22 Febbraio 2001, di Redazione Wall Street Italia

La Security Traders Association – il gruppo di categoria che conta 7.700 trader professionisti – ha chiesto alla Securities and Exchange Commission di posporre il processo di decimalizzazione dei prezzi sul Nasdaq Stock Market per paura di causare seri problemi al suo sistema elettronico.

Il passaggio dagli incrementi frazionari a quelli in decimali – imposto dalla SEC a beneficio degli investitori – non ha avuto alcun risvolto negativo sul New York Stock Exchange, dove e’ stato adottato a fine gennaio, sebbene abbia sollevato un’ondata di lamentele da parte dei trader e degli investitori istituzionali sulla ridotta liquidita’ disponibile e sulla predominanza degli ‘specialist’.

Il piano per il Nasdaq – che prevede l’introduzione della decimalizzazione per 15 titoli il 12 marzo e la conclusione del processo il 9 aprile, data ultima fissata dalla SEC – non offrirebbe, secondo gli operatori di Wall Street, tempo sufficiente a prendere in esame i problemi tecnologici associati con la conversione.

Giudicando dall’enorme volume di quotazioni apposte al Nasdaq – che e’ un mercato elettronico che collega molte societa’ di brokeraggio – l’associazione dei trader teme che la decimalizzazione possa mettere alla prova il sistema che, negli ultimi due anni, ha gia’ assorbito un enorme aumento del volume delle attivita’.
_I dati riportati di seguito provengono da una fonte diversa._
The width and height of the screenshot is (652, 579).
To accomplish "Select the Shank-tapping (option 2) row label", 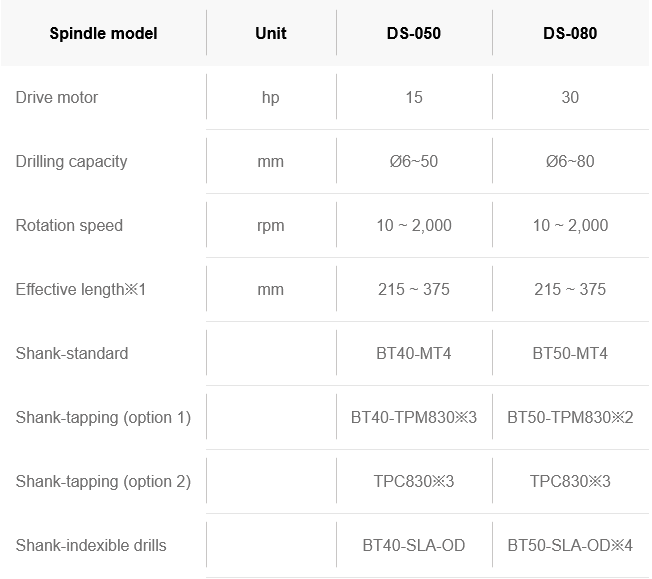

A differenza dal Nyse – che incanala le contrattazioni attraverso ‘specialist’ che si occupano di vendere particolari titoli – il Nasdaq si affida a un sistema di ‘market makers’ in cui vari trader acquistano e vendono azioni su una piattaforma elettronica. Il che significa che simultaneamente una valanga di informazioni viene inviata sul Nasdaq da diverse fonti.

Proprio l’aumento delle quotazioni dei prezzi degli ultimi mesi del 1999 aveva spinto il Nasdaq a chiedere un’estensione per l’introduzione della decimalizzazione; ma ora, secondo un portavoce, il mercato sarebbe – anche tecnologicamente – pronto al cambiamento.

Lee Korins, presidente dell’associazione insiste invece che le quattro settimane previste per l’intero processo non siano sufficienti a risolvere eventuali problemi.

“Non capisco quale sia la ragione di tanta fretta – ha commentato Korins – Ci sono voluti quattro mesi per implementare la decimalizzazione al Nyse e penso che il piu’ grande mercato al mondo, il Nasdaq, avrebbe migliori risultati se impiegasse un periodo di tempo simile”.

Tutti i membri dell’associazione, pero’, sono molto cauti a non esagerare i timori suscitati dal nuovo sistema per evitare ogni tipo di panico da parte degli investitori.

“Siamo semplicemente preoccupati che il sistema possa venire sommerso da un caotico numero di informazioni”, ha concluso Jack Hughes di Janney Montgomery Scott.